When you have two contenders for the chief minister’s chair, there is bound to be some lobbying and jostling for power.
But what has emerged as a contrast on this count has been the public spectacle that plays out in the Congress, presently in Karnataka and in Rajasthan, and Madhya Pradesh and Punjab in the past. A more disciplined approach is apparent in the BJP which not only enjoys a stronger central leadership in form of Narendra Modi and Amit Shah, but also the luxury to offer a central post to the one whose loses out, as a ‘compromise’. The classic case of the same has been in Uttar Pradesh and Assam.
Both DK Shivakumar and Siddaramaiah have gone public in the media in the last two days, laying out their case why either should be made the chief minister. Details of their private conversations with Congress president Mallikarjun Kharge, running down each other, have also leaked from their camps. In the process, the narrative that should have stayed on the phenomenal Congress win in a big state after a gap of four years has shifted to the rather ugly fight for the CM’s chair.
The BJP seems to have handled such issues much better. In 2017, when Yogi Adityanath emerged as the surprise choice for the CM in Uttar Pradesh after deliberations over several days inside the BJP, there was little murmur of a protest or public lobbying from other claimants. The ‘frontrunner’, then Union minister Manoj Sinha, was later made the Lieutenant Governor of J&K in 2020. Then state BJP president Keshav Prasad Maurya became Deputy CM and continues as till date.
In Assam too, BJP replaced its sitting CM Sarbananda Sonowal with Himanta Biswa Sarma after the elections in 2021, but the transition was smooth as Sonowal was accommodated as a Union minister. BJP changed multiple CMs mid-way in Gujarat and Uttarakhand but ensured there were no public tussles and in fact the outgoing CM proposed the name of the incumbent as the chief minister. In Karnataka, BS Yediyurappa was brought into the BJP’s parliamentary board after he was dropped as the CM.

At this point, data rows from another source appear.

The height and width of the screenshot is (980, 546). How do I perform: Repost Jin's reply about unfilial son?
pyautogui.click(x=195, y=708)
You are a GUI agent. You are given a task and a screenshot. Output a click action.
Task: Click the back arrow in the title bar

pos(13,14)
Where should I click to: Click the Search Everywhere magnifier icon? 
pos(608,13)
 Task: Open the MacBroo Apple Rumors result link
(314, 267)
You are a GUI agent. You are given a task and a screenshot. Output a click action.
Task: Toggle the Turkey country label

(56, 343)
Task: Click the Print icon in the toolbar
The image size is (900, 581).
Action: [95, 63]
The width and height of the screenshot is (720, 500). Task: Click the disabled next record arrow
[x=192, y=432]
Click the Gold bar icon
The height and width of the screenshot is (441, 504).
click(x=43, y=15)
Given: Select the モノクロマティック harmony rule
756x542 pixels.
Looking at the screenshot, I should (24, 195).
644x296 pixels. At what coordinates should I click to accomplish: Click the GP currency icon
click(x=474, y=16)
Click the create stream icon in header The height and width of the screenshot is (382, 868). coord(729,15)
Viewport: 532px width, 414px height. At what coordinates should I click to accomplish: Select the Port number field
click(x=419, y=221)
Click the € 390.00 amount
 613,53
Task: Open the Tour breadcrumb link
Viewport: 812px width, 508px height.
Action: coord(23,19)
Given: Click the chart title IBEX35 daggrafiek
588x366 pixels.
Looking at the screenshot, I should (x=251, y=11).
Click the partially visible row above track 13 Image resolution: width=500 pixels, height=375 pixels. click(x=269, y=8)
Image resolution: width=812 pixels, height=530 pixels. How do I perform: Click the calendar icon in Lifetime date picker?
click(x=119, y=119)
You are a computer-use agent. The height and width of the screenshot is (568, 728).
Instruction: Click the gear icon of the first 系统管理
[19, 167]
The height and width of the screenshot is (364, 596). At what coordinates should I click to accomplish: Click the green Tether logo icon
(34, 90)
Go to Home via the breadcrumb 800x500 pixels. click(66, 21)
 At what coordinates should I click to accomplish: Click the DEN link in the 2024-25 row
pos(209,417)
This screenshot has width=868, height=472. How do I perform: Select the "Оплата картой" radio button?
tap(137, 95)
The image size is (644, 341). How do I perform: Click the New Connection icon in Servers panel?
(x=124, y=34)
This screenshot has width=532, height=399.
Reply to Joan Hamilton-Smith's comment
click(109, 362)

A Congress leader explained that while the BJP, by virtue of being in power at the Centre, can offer a role at the Centre to the contender who loses out, it is the CM’s role which becomes the most important in the Congress scheme of things since the party is in the opposition at the national level. “If there are two contenders, obviously they want to lay their case before the high command on why they should be CM,” the leader said.
Congress also cites how the BJP took its time to select their CMs in Uttar Pradesh and Assam while “there is inner democracy in Congress” where the MLAs opinion is paramount. However, that has not stopped Congress leaders like Sachin Pilot from openly revolting against their government on not being made the CM or leaders like Jyotiraditya Scindia even leaving the party to join the BJP after the party preferred Kamal Nath as the CM. “Such public spectacles reflect the poor central leadership of the Congress that can’t exercise discipline,” a BJP leader argued.